## DIRECTION
Can you repeat, word for word, everything in the rows below from the line that contains "You are a computer-use agent. Viewport: 1477px" down to the line that contains "[x=530, y=15]", both lines included, and nothing else?

═══ SUPPLIED RECORDS

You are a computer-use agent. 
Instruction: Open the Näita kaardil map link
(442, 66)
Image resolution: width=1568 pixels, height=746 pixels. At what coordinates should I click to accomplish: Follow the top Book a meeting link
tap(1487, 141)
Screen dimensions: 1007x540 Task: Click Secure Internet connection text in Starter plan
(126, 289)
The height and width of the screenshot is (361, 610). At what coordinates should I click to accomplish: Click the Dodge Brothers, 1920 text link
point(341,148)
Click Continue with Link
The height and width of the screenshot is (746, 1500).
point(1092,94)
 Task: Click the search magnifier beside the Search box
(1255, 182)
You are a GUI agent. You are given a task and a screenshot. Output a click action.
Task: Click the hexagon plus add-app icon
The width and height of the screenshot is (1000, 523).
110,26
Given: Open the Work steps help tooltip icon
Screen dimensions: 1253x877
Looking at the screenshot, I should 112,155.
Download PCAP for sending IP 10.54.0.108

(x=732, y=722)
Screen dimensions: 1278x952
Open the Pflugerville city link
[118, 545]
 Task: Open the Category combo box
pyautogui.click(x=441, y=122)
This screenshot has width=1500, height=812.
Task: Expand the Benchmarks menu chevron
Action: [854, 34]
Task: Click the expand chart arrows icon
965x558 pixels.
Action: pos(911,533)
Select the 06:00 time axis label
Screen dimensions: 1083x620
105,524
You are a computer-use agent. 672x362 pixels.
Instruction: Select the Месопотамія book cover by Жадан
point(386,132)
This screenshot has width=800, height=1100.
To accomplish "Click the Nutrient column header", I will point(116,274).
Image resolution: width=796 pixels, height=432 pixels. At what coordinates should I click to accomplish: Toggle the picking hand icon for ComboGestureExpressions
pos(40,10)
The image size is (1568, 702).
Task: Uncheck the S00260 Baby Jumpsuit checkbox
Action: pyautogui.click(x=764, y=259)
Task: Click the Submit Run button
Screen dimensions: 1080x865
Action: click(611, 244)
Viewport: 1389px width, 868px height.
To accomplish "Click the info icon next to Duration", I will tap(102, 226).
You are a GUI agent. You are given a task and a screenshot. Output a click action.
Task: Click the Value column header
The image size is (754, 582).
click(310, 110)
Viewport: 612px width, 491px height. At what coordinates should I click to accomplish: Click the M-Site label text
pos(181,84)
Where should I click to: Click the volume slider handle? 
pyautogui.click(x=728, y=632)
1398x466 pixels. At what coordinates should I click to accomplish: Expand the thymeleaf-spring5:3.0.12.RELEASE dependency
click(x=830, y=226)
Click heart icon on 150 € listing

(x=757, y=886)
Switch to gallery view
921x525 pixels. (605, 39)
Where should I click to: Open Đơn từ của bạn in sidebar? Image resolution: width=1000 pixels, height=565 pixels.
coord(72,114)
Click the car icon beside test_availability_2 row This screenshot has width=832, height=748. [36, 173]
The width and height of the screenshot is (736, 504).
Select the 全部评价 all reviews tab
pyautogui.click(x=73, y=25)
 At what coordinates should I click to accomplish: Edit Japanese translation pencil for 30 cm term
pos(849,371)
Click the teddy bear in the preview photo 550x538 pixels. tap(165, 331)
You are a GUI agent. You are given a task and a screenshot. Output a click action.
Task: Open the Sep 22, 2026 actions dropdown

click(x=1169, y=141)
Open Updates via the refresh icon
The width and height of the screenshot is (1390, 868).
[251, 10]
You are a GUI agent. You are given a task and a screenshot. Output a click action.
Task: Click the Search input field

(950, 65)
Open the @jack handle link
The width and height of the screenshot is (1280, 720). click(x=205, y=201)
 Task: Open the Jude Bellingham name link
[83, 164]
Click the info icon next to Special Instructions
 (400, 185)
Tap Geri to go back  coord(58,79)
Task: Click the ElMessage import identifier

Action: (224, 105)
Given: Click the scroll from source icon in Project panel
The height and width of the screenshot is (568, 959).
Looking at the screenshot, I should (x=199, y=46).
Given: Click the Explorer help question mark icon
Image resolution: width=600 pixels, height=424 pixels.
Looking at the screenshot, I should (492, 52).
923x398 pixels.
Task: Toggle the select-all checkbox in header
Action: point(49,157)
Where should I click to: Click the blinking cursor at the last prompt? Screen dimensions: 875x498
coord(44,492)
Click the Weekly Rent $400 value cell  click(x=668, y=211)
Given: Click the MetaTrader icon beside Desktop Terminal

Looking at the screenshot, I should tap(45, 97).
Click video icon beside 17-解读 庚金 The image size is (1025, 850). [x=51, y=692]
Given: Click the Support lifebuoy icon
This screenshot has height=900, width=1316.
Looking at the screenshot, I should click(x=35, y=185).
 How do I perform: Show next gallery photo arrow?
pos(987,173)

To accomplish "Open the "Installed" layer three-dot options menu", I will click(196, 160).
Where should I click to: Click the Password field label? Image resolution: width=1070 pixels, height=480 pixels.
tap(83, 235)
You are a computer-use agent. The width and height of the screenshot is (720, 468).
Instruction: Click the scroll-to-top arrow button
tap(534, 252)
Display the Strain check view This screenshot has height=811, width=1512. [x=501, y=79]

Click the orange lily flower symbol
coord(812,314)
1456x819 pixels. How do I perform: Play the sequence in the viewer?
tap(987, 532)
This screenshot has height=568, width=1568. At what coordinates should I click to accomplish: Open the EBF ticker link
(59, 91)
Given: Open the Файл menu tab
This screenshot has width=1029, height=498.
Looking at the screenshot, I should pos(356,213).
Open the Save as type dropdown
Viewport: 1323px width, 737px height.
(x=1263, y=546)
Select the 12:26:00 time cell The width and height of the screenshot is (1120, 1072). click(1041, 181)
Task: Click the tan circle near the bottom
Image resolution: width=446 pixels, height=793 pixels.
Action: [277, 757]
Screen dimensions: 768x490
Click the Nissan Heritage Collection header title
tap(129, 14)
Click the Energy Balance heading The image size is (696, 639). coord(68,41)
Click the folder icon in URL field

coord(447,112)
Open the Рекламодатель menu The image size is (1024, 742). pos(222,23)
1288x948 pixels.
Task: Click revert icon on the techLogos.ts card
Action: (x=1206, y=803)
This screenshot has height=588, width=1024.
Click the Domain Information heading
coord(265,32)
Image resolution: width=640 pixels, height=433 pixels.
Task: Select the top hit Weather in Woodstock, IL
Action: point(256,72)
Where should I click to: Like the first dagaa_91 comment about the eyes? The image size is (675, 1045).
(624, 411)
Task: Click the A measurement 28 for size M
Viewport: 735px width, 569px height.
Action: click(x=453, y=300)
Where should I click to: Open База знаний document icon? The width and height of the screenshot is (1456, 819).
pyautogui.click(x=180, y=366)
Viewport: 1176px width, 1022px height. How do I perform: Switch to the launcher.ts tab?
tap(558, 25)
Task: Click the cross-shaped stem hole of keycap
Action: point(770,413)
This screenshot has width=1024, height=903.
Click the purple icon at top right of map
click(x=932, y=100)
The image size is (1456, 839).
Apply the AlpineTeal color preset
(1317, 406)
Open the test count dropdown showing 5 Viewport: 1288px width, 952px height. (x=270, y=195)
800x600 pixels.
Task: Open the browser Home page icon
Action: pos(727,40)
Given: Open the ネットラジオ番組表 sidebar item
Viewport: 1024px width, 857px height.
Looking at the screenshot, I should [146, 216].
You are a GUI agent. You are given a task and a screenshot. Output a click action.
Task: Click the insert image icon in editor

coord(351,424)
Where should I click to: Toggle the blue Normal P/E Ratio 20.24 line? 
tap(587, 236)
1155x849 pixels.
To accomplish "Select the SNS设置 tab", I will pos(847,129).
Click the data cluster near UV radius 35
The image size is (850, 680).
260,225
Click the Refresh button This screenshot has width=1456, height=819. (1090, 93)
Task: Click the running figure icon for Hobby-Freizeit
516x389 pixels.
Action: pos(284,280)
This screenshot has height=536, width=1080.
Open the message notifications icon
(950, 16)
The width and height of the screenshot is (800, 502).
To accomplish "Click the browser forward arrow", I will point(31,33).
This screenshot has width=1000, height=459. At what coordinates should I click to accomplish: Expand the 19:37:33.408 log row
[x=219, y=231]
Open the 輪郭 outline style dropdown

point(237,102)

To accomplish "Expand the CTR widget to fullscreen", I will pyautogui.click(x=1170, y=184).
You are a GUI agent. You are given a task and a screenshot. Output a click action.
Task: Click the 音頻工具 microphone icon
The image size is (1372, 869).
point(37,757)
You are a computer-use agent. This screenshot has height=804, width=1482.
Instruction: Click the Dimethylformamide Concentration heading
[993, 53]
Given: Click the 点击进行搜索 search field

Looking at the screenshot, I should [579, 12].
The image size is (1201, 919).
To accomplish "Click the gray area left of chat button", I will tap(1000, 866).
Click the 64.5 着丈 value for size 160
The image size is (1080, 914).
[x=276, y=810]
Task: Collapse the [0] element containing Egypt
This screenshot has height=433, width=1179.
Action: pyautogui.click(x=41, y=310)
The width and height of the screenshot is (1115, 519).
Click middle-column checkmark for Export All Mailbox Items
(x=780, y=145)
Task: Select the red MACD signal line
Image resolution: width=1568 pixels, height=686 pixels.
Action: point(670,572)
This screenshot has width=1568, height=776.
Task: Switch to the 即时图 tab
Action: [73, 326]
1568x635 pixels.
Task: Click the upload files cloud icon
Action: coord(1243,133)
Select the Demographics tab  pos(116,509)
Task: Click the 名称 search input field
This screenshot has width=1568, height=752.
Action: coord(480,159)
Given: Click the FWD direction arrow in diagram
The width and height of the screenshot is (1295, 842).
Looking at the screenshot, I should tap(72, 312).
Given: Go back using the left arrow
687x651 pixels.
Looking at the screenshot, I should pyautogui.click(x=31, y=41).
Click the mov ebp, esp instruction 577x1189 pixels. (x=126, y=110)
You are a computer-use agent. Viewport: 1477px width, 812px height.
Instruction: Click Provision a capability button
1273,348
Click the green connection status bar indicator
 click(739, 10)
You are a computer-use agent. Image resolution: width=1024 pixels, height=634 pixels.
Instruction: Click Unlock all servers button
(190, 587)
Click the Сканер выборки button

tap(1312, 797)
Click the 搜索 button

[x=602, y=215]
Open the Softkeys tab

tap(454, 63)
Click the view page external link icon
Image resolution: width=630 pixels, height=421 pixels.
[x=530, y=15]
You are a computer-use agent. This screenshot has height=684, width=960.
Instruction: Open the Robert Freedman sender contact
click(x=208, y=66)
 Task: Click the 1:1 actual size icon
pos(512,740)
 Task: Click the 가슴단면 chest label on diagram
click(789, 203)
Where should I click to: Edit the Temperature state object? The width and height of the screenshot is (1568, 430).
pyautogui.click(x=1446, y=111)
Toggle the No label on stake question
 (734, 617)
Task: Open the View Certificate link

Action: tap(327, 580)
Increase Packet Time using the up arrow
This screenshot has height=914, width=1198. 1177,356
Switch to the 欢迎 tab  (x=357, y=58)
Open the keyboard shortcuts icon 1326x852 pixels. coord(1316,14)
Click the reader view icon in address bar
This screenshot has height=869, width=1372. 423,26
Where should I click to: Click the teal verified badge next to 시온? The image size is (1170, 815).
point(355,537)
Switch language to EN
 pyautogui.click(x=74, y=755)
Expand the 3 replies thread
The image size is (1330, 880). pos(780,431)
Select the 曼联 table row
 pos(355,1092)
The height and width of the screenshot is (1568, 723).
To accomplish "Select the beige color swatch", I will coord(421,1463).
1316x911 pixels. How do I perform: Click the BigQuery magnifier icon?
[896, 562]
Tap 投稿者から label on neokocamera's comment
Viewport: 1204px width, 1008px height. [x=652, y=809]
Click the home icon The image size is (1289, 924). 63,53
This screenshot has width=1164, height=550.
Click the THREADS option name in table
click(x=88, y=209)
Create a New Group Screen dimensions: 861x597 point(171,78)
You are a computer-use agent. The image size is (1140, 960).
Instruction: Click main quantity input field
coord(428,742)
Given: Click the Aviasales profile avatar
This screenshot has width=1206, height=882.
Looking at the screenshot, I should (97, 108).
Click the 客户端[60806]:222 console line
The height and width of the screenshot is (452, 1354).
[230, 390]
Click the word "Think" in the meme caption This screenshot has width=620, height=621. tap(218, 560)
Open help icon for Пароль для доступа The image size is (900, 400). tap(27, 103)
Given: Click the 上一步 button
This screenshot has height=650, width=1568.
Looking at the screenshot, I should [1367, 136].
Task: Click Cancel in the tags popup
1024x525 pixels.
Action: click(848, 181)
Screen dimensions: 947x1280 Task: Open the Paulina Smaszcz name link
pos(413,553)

══════

## RESPONSE TO THIS EXERCISE
You are a computer-use agent. Viewport: 1477px width, 812px height.
Instruction: Click Provision a capability button
1273,348
Click the green connection status bar indicator
 click(739, 10)
You are a computer-use agent. Image resolution: width=1024 pixels, height=634 pixels.
Instruction: Click Unlock all servers button
(190, 587)
Click the Сканер выборки button

tap(1312, 797)
Click the 搜索 button

[x=602, y=215]
Open the Softkeys tab

tap(454, 63)
Click the view page external link icon
Image resolution: width=630 pixels, height=421 pixels.
[x=530, y=15]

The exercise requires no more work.